昨夜ってあなた、得意の思い付きですか・・・。

「で、そこでマジシャンに聞いたんだけど、マジックの世界には色んな方法でプロ活動をしている人がいると。演技で飯を食う人、マジックのタネを作る人、レッスンをする人、道具販売をする人などなどなどなど。で、僕はピーンと来たわけさ! いまやビジネスモデルを勉強するならマジシャンに学べ! ってね!」

「はぁ、なるほど・・・。」

なんだか社長のよくわからないやる気スイッチがONになってしまったらしい。ただこの人はこうやってノリとテンションで始めた事で意外となんとかなってしまうから侮れない。

「それで、確かマル君、確か大学の同級生にマジシャンの女の子がいるって言ってなかったっけ?」

ああ、そういうわけか。これでようやく繋がった。

「同級生、って言っても僕はもう大学辞めちゃってますけどね・・・」

「そんな事は関係ないよマル君! 僕の知り合いでマジシャンの知り合いがいるのなんてキミくらいだ! だからこそ、キミにこの仕事をお願いしたいんだ!」

つまりはまあ、社長の会社で運営するニュースサイトで「マジシャンに学ぶビジネスモデル」的な連載企画を始めるので、僕に月に一本、一人のマジシャンを取材してその活動内容を紹介する記事を書いてほしいと、そういう事だった。

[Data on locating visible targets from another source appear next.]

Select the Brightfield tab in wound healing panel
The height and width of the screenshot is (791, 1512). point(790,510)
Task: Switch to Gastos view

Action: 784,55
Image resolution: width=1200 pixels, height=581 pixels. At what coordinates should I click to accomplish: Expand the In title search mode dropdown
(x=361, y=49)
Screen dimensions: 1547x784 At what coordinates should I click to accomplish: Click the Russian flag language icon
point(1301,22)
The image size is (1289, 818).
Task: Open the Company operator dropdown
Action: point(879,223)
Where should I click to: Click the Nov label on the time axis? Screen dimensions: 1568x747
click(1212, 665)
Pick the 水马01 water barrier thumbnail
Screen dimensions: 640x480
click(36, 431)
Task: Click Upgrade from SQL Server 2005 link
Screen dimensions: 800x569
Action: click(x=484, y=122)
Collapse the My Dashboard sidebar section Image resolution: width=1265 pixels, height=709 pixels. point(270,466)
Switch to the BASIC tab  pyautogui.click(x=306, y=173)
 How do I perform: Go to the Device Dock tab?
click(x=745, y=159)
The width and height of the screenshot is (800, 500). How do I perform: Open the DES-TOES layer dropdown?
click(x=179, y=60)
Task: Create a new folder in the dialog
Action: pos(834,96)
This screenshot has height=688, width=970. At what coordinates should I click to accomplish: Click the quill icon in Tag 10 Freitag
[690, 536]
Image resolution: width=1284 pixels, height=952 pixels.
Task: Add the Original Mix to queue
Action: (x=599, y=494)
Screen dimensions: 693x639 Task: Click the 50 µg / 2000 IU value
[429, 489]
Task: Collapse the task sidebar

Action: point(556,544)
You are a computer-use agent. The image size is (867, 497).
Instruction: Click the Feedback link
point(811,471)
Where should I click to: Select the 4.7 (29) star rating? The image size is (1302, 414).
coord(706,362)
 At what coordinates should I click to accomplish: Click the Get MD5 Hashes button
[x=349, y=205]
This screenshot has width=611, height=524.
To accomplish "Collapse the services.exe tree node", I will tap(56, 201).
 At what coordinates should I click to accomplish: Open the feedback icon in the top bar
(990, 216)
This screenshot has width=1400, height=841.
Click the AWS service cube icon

「まあ月に一本だからそこまで負担でもないだろうし、それにほら、経費でマジックショーが見れるんだから楽しい仕事じゃないかっ!」

社長はもう有無を言わせない感じで、話を進めてしまった。マジシャンに学ぶビジネスモデル・・・。うーん、そんな記事読む人いるんだろうか・・・。
まあでもそういう感じで、僕は大学を辞めてから一年ぶりに、早瀬さゆりに連絡を取る事になった。








っていう感じの書こうかと思うんだけど、需要あるかしら・・・。